┌─ Source material
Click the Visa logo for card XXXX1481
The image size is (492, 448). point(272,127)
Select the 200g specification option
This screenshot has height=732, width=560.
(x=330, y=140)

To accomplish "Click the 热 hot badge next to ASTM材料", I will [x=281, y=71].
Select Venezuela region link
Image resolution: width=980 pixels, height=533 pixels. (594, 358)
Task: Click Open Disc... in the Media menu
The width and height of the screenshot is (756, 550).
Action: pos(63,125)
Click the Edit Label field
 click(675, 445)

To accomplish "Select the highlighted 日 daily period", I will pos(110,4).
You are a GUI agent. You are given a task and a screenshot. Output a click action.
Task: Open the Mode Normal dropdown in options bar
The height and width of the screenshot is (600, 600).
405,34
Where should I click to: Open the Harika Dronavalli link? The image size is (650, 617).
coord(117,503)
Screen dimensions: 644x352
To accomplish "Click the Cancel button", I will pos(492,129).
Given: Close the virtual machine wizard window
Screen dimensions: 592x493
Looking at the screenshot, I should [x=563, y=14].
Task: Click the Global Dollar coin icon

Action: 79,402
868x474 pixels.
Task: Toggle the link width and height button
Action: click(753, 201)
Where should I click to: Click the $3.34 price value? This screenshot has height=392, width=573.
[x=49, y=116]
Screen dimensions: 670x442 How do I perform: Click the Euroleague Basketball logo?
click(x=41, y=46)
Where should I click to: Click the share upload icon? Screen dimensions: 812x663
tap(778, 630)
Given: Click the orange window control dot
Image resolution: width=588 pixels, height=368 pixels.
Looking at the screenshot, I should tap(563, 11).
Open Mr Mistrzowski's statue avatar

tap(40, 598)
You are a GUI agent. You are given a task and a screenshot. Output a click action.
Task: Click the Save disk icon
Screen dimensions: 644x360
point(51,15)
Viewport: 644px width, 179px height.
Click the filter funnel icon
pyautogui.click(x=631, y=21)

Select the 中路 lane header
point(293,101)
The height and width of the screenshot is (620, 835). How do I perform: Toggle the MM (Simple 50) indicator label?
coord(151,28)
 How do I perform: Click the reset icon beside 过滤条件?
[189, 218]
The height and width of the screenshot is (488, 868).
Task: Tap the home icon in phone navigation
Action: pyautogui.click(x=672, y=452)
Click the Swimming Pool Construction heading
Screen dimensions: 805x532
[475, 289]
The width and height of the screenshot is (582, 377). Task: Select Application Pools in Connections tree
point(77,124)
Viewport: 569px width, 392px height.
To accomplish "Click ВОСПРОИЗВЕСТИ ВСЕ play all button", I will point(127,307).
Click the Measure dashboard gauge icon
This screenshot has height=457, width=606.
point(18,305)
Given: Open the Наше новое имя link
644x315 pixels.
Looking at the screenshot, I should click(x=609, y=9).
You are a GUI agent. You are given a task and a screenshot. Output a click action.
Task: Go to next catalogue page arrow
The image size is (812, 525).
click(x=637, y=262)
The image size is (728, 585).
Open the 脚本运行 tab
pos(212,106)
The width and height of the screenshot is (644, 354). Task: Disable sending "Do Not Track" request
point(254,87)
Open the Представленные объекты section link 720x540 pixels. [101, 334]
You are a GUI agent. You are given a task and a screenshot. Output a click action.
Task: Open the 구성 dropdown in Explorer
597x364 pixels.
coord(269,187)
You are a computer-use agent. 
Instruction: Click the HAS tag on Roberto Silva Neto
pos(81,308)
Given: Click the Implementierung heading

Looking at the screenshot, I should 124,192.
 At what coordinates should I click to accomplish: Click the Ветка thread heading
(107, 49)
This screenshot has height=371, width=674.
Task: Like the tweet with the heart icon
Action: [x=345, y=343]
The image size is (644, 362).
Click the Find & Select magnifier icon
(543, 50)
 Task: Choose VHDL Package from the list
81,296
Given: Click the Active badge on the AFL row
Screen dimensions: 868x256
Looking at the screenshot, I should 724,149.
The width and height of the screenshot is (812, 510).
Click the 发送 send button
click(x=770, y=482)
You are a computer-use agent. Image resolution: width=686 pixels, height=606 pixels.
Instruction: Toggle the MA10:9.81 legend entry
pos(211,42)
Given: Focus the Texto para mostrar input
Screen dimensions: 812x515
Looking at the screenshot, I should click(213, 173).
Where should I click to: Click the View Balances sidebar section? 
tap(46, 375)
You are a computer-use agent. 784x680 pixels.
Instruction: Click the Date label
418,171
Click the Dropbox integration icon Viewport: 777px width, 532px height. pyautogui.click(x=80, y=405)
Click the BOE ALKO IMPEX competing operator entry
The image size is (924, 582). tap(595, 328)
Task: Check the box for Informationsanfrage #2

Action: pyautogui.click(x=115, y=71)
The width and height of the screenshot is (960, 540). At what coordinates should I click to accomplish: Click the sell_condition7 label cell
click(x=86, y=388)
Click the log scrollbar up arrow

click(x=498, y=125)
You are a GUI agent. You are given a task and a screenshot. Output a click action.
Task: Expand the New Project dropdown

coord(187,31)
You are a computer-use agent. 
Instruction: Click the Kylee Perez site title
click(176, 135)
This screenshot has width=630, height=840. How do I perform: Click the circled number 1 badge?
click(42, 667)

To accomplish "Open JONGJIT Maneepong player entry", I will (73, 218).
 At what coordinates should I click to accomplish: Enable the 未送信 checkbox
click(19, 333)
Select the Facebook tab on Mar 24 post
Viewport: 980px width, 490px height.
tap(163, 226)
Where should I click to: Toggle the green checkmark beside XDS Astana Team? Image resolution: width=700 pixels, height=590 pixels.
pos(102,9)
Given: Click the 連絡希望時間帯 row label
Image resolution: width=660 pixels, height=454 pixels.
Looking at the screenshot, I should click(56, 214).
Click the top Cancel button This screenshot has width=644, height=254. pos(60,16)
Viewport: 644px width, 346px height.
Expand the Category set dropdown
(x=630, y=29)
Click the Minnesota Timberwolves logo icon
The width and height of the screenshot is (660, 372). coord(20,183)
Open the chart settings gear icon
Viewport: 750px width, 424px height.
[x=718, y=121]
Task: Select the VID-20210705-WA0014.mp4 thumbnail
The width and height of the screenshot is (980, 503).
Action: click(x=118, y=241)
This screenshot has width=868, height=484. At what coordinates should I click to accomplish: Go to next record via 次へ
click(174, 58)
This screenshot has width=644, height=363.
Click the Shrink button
└─
» **Problem statement**:
All of the material is to be written out exactly.

» **Final answer**:
Click the Visa logo for card XXXX1481
The image size is (492, 448). point(272,127)
Select the 200g specification option
This screenshot has height=732, width=560.
(x=330, y=140)

To accomplish "Click the 热 hot badge next to ASTM材料", I will [x=281, y=71].
Select Venezuela region link
Image resolution: width=980 pixels, height=533 pixels. (594, 358)
Task: Click Open Disc... in the Media menu
The width and height of the screenshot is (756, 550).
Action: pos(63,125)
Click the Edit Label field
 click(675, 445)

To accomplish "Select the highlighted 日 daily period", I will pos(110,4).
You are a GUI agent. You are given a task and a screenshot. Output a click action.
Task: Open the Mode Normal dropdown in options bar
The height and width of the screenshot is (600, 600).
405,34
Where should I click to: Open the Harika Dronavalli link? The image size is (650, 617).
coord(117,503)
Screen dimensions: 644x352
To accomplish "Click the Cancel button", I will pos(492,129).
Given: Close the virtual machine wizard window
Screen dimensions: 592x493
Looking at the screenshot, I should [x=563, y=14].
Task: Click the Global Dollar coin icon

Action: 79,402
868x474 pixels.
Task: Toggle the link width and height button
Action: click(753, 201)
Where should I click to: Click the $3.34 price value? This screenshot has height=392, width=573.
[x=49, y=116]
Screen dimensions: 670x442 How do I perform: Click the Euroleague Basketball logo?
click(x=41, y=46)
Where should I click to: Click the share upload icon? Screen dimensions: 812x663
tap(778, 630)
Given: Click the orange window control dot
Image resolution: width=588 pixels, height=368 pixels.
Looking at the screenshot, I should tap(563, 11).
Open Mr Mistrzowski's statue avatar

tap(40, 598)
You are a GUI agent. You are given a task and a screenshot. Output a click action.
Task: Click the Save disk icon
Screen dimensions: 644x360
point(51,15)
Viewport: 644px width, 179px height.
Click the filter funnel icon
pyautogui.click(x=631, y=21)

Select the 中路 lane header
point(293,101)
The height and width of the screenshot is (620, 835). How do I perform: Toggle the MM (Simple 50) indicator label?
coord(151,28)
 How do I perform: Click the reset icon beside 过滤条件?
[189, 218]
The height and width of the screenshot is (488, 868).
Task: Tap the home icon in phone navigation
Action: pyautogui.click(x=672, y=452)
Click the Swimming Pool Construction heading
Screen dimensions: 805x532
[475, 289]
The width and height of the screenshot is (582, 377). Task: Select Application Pools in Connections tree
point(77,124)
Viewport: 569px width, 392px height.
To accomplish "Click ВОСПРОИЗВЕСТИ ВСЕ play all button", I will point(127,307).
Click the Measure dashboard gauge icon
This screenshot has height=457, width=606.
point(18,305)
Given: Open the Наше новое имя link
644x315 pixels.
Looking at the screenshot, I should click(x=609, y=9).
You are a GUI agent. You are given a task and a screenshot. Output a click action.
Task: Go to next catalogue page arrow
The image size is (812, 525).
click(x=637, y=262)
The image size is (728, 585).
Open the 脚本运行 tab
pos(212,106)
The width and height of the screenshot is (644, 354). Task: Disable sending "Do Not Track" request
point(254,87)
Open the Представленные объекты section link 720x540 pixels. [101, 334]
You are a GUI agent. You are given a task and a screenshot. Output a click action.
Task: Open the 구성 dropdown in Explorer
597x364 pixels.
coord(269,187)
You are a computer-use agent. 
Instruction: Click the HAS tag on Roberto Silva Neto
pos(81,308)
Given: Click the Implementierung heading

Looking at the screenshot, I should 124,192.
 At what coordinates should I click to accomplish: Click the Ветка thread heading
(107, 49)
This screenshot has height=371, width=674.
Task: Like the tweet with the heart icon
Action: [x=345, y=343]
The image size is (644, 362).
Click the Find & Select magnifier icon
(543, 50)
 Task: Choose VHDL Package from the list
81,296
Given: Click the Active badge on the AFL row
Screen dimensions: 868x256
Looking at the screenshot, I should 724,149.
The width and height of the screenshot is (812, 510).
Click the 发送 send button
click(x=770, y=482)
You are a computer-use agent. Image resolution: width=686 pixels, height=606 pixels.
Instruction: Toggle the MA10:9.81 legend entry
pos(211,42)
Given: Focus the Texto para mostrar input
Screen dimensions: 812x515
Looking at the screenshot, I should click(213, 173).
Where should I click to: Click the View Balances sidebar section? 
tap(46, 375)
You are a computer-use agent. 784x680 pixels.
Instruction: Click the Date label
418,171
Click the Dropbox integration icon Viewport: 777px width, 532px height. pyautogui.click(x=80, y=405)
Click the BOE ALKO IMPEX competing operator entry
The image size is (924, 582). tap(595, 328)
Task: Check the box for Informationsanfrage #2

Action: pyautogui.click(x=115, y=71)
The width and height of the screenshot is (960, 540). At what coordinates should I click to accomplish: Click the sell_condition7 label cell
click(x=86, y=388)
Click the log scrollbar up arrow

click(x=498, y=125)
You are a GUI agent. You are given a task and a screenshot. Output a click action.
Task: Expand the New Project dropdown

coord(187,31)
You are a computer-use agent. 
Instruction: Click the Kylee Perez site title
click(176, 135)
This screenshot has width=630, height=840. How do I perform: Click the circled number 1 badge?
click(42, 667)

To accomplish "Open JONGJIT Maneepong player entry", I will (73, 218).
 At what coordinates should I click to accomplish: Enable the 未送信 checkbox
click(19, 333)
Select the Facebook tab on Mar 24 post
Viewport: 980px width, 490px height.
tap(163, 226)
Where should I click to: Toggle the green checkmark beside XDS Astana Team? Image resolution: width=700 pixels, height=590 pixels.
pos(102,9)
Given: Click the 連絡希望時間帯 row label
Image resolution: width=660 pixels, height=454 pixels.
Looking at the screenshot, I should click(56, 214).
Click the top Cancel button This screenshot has width=644, height=254. pos(60,16)
Viewport: 644px width, 346px height.
Expand the Category set dropdown
(x=630, y=29)
Click the Minnesota Timberwolves logo icon
The width and height of the screenshot is (660, 372). coord(20,183)
Open the chart settings gear icon
Viewport: 750px width, 424px height.
[x=718, y=121]
Task: Select the VID-20210705-WA0014.mp4 thumbnail
The width and height of the screenshot is (980, 503).
Action: click(x=118, y=241)
This screenshot has width=868, height=484. At what coordinates should I click to accomplish: Go to next record via 次へ
click(174, 58)
This screenshot has width=644, height=363.
Click the Shrink button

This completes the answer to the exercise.